Ação de enfrentamento ao racismo durante o Carnaval tem aprovação da população

09/02/2016

Antes mesmo de chegar ao Campo Grande para curtir os blocos de samba, o gari Ailton Oliveira disse que foi vítima de discriminação racial ao tentar entrar no ônibus com os colegas. “Os olhares se voltaram para minha cintura como em busca de alguma arma, e só abriram a porta porque a fila foi aumentando”. Esse é apenas um dos relatos registrados pelos técnicos da Secretaria de Promoção da Igualdade Racial (Sepromi) durante ação nos circuitos do Carnaval.

O atendimento nas ruas teve o objetivo de divulgar os serviços do Centro de Referência Nelson Mandela, orientando a população como proceder em situação de racismo ou intolerância religiosa, além de identificar e acompanhar casos do tipo durante a folia. “Agora sei dos meus direitos”, disse, com convicção, Oliveira após ler o material informativo e esclarecer suas dúvidas com a equipe.

De quinta (4) a terça (8) foram realizadas 446 entrevistas com foliões, ambulantes, cordeiros, turistas, seguranças, empresários e catadores de material reciclável sobre o assunto. Deste número, 39,9% da população abordada alega ter sofrido discriminação racial, sendo 10,1% em espaços públicos ou festas populares. Já 60,6% disseram ter presenciado o ato em algum momento da vida. 

Segundo a titular da Sepromi, Vera Lúcia Barbosa, a pesquisa será útil para aperfeiçoamento e ampliação das políticas públicas direcionadas ao povo negro. “Este ano, expandimos nossa atuação pelo enfrentamento ao racismo durante o Carnaval com profissionais percorrendo, diariamente, os circuitos e posto fixo de mais visibilidade ”.
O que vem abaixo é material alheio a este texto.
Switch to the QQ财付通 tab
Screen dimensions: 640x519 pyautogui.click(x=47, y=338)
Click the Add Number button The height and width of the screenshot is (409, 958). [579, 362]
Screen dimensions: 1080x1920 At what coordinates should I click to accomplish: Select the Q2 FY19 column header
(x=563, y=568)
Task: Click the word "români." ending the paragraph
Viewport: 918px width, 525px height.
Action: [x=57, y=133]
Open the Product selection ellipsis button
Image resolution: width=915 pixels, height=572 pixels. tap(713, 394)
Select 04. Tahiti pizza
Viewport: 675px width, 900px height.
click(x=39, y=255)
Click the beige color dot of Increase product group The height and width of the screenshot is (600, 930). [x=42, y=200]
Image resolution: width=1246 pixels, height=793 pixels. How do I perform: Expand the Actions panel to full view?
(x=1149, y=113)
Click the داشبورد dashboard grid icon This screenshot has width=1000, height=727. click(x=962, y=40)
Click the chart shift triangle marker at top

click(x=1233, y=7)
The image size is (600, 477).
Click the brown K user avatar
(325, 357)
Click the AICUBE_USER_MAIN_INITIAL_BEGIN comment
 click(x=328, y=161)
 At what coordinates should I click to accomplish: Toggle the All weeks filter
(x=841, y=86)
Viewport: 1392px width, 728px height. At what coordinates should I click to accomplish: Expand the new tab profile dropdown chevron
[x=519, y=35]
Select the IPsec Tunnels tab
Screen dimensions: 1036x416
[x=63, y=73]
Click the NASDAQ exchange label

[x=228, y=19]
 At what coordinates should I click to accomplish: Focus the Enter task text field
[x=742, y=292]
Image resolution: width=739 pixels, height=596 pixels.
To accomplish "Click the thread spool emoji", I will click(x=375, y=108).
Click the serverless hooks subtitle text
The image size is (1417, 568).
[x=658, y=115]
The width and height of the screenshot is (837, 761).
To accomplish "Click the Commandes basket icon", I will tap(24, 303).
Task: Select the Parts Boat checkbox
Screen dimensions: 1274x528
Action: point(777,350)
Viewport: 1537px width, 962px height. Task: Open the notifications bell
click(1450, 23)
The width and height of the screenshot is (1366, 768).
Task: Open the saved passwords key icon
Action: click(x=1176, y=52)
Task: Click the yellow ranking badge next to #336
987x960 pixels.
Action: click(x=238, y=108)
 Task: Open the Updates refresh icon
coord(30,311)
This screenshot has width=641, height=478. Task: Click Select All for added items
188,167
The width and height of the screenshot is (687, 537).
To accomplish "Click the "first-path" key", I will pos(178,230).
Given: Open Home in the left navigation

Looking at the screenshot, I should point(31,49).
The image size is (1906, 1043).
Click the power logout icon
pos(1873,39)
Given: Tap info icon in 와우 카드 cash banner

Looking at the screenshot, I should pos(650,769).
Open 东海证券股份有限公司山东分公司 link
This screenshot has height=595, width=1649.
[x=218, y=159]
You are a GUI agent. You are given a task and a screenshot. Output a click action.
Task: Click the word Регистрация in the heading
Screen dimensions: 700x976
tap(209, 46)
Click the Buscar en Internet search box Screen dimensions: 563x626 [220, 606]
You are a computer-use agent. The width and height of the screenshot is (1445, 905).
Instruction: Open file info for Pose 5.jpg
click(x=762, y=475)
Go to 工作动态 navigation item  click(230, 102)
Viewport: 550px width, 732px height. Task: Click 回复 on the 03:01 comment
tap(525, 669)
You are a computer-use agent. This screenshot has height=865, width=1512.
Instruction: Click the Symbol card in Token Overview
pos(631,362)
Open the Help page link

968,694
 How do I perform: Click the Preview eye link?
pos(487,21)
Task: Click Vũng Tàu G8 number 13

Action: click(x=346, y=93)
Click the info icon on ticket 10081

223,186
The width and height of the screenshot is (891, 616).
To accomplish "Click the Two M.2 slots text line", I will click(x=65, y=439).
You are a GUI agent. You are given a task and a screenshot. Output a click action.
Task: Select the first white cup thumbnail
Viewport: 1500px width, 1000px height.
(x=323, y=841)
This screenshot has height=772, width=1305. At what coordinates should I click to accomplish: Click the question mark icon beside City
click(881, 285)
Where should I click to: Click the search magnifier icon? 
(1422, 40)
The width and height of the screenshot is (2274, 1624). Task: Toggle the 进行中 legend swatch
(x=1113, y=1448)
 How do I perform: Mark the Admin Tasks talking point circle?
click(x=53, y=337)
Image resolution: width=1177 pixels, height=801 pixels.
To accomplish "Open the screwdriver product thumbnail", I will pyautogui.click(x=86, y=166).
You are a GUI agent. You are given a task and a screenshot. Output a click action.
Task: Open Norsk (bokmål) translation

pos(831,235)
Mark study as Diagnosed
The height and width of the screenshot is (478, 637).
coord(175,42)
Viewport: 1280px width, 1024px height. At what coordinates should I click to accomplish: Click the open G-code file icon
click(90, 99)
Trata-se do Procon, localizado no Centro de Salvador, onde teve apoio jurídico para vítimas de racismo e intolerância religiosa no Carnaval. “Dividimos o espaço com a Secretaria de Justiça, Direitos Humanos e Desenvolvimento Social, parceria que possibilitou a integração dos serviços”. Além do atendimento presencial, foram disponibilizados telefones, aplicativo para android e site para denúncias, numa iniciativa conjunta com a Ouvidoria Geral do Estado.

Acompanhamento

Todos os casos registrados durante a folia serão acompanhados pela Rede de Combate ao Racismo e à Intolerância Religiosa, que reúne instituições do poder público e da sociedade civil, universidades e Sistema de Justiça. A iniciativa está associada à Década Internacional Afrodescendente, estabelecida pela Organização das Nações Unidas (ONU), que prevê um conjunto de ações nos eixos do “Reconhecimento, Justiça e Desenvolvimento” para as comunidades negras até 2024.